Hi All!
I am working with a Xilinx Zynq 7000 SoC which uses the Cortex A9 as a CPU.
I've observed a problem wherein a section of memory marked strongly-ordered and non-cacheable (0xc02) in the MMU table gets corrupted by what appears to be L1 evictions back to DDR.
Setup: Linux master on CPU0 with FreeRTOS on CPU1. During the boot process, the region from 512MB to 1GB is marked 0xc02 in the translation table and aliased back to the lower region (0 to 512MB). This has the effect of allowing accesses to the same physical memory with different region attributes. The Linux CPU owns the L2 cache and its controller, the L2 cache is disabled on CPU1.
Thus, a pointer offset by 0x20000000 from its original value returned by malloc should be considered uncacheable, and all memory accesses will go directly to memory. I am using a buffer of 1024 integers, which is allocated by malloc then offset to make all accesses uncacheable.

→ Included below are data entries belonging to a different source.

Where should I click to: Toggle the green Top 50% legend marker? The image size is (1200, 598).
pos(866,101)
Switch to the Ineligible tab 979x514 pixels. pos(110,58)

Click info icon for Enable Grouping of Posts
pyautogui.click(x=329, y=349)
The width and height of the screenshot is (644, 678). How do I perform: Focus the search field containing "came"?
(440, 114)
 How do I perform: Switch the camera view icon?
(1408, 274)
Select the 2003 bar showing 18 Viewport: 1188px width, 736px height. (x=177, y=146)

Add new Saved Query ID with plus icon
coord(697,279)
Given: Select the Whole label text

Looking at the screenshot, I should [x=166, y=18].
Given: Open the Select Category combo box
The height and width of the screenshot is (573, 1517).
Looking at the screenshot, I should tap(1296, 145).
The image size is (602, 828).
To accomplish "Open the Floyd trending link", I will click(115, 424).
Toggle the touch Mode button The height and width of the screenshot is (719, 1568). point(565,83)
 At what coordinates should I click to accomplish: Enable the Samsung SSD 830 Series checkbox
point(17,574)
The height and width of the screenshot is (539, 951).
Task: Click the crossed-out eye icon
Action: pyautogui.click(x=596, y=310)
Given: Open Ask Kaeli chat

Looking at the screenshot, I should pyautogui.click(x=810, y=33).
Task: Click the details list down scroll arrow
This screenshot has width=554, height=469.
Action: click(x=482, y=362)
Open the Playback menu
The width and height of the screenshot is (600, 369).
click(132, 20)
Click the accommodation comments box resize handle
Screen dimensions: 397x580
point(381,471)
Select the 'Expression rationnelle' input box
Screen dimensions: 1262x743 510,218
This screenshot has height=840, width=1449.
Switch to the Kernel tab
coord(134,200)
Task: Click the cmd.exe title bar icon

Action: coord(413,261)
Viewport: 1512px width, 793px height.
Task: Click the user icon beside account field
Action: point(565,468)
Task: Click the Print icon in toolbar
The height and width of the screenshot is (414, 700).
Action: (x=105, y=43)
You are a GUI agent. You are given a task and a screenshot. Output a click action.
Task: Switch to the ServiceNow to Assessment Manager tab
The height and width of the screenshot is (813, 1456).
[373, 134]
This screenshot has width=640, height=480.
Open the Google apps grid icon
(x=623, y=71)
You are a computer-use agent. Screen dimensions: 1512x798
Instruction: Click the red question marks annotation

Issue: After performing a memcpy to the uncached buffer, the value matches the source exactly. However, after a short amount of time, the uncached buffer drifts from the source (which remains unchanged throughout). When the buffer is instead marked as cached, this corruption does not occur, which leads me to believe that stale data is being evicted from the L1 cache and overwriting the new clean data that was placed in DDR.
I have tried disabling, flushing, and invalidating the cache (both before and after the memcpy), but these did not work. The buffer is unaligned to the L1 cache size, which would cause corruption at the front and end entries in the buffer from accesses to the cached pointers before and after, but the corruption is spread randomly throughout the buffer in chunks of 8 entries (8*4 = 32, the L1 line size). Additionally, I've tried disabling the prefetch bits in the ACTLR. Looking at the the disassembly of memcpy though, it does not issue any PLD instructions to the destination, only to the source.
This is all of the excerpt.